Salih Mustafa allegedly abused prisoners in a makeshift jail run by the ethnic Albanian Kosovo Liberation Army (KLA) in the 1998-1999 independence war with Serbia.
The verdict comes at a sensitive time for Kosovo, where ethnic tensions have flared up again nearly a quarter-century after the war, with attackers exchanging gunfire with police and throwing a stun grenade at EU law enforcers at the weekend.
Judges at the heavily-secured court will read out the verdict from 9:00 am (0800 GMT), with Mustafa charged with the war crimes of murder, torture, cruel treatment and arbitrary detention.
The court operates under Kosovo law but is based in the Netherlands and funded by the EU to shield witnesses from intimidation, given that former KLA commanders still dominate political life in Kosovo.
The 50-year-old Mustafa, who was arrested in 2020 while working as an adviser at Kosovo's defence ministry, denounced the "Gestapo" court when his trial opened last year.
Prosecutors say Mustafa, nicknamed Commander Cali, and his men "brutalised and tortured" at least six fellow ethnic Kosovo Albanians accused of collaborating with Serbs.
Prisoners were kept in grim conditions in a stable in Zllash, a village east of the capital Pristina, with Mustafa personally taking part in the beatings, they said.

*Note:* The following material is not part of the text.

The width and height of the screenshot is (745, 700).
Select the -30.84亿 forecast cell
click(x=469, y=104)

One young man died after being repeatedly beaten and tortured, and his body was found in a shallow grave.
- Kosovo tensions -
The trial has heard from 29 witnesses during 52 actual days in court, said the tribunal, which is formally known as the Kosovo Specialist Chambers.

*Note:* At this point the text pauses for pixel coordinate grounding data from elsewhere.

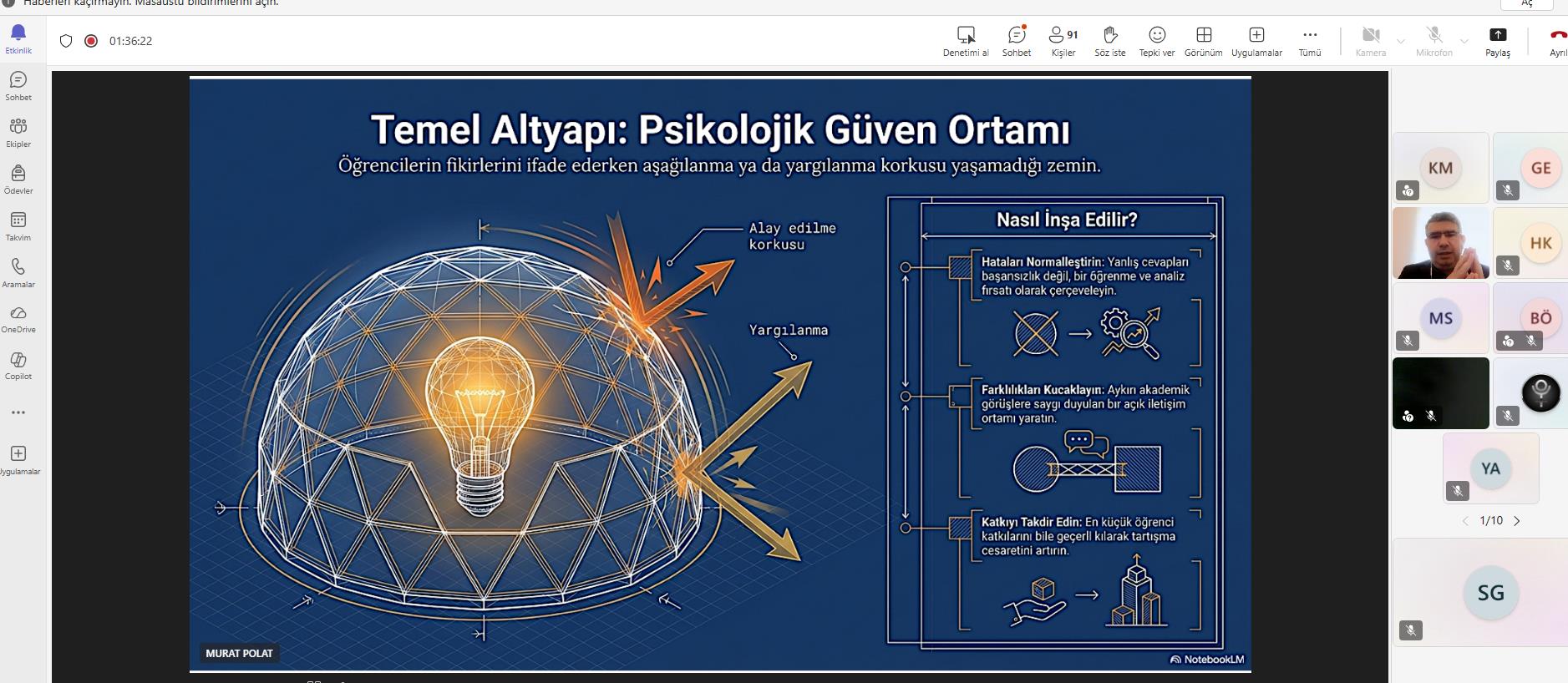1568x683 pixels.
Task: Open the Tümü more options menu
Action: [1309, 40]
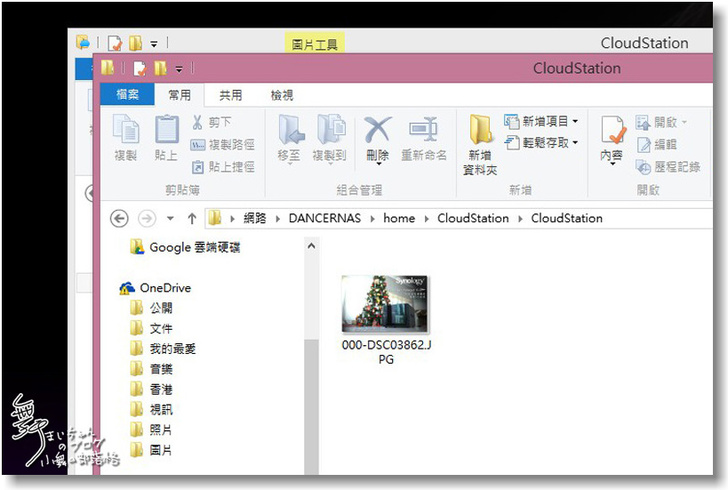Screen dimensions: 728x490
Task: Click the 剪下 (Cut) scissors icon
Action: (198, 122)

It is the court's first judgement dealing specifically with war crimes charges since it was set up in 2015.
Last year it jailed two KLA veterans for intimidating witnesses, although they were not charged with war crimes.
Kosovo reluctantly passed a law to allow the creation of the court after a 2010 Council of Europe report alleged atrocities by KLA forces.
These had gone unpunished even as a number of Serbians have been convicted by other courts over the wars that ripped apart Yugoslavia in the 1990s.
The court has issued war crimes charges against several senior members of the KLA including former Kosovo president Hashim Thaci, who resigned after being indicted and is still regarded as a hero at home.
The Kosovo court in November lost its chief prosecutor, Jack Smith, after he was tapped to lead a US probe into highly sensitive investigations of Donald Trump.
The Kosovo war, which left 13,000 people dead, ended when Serbian president Slobodan Milosevic's forces withdrew after an 11-week NATO bombing campaign.
Although Kosovo declared independence from Serbia in 2008, Belgrade does not recognise it and encourages the Serb majority in northern Kosovo to defy Pristina's authority.
Tensions have rocketed in recent months in the north over Kosovo's decision to replace Belgrade-issued car licence plates with ones issued in Pristina.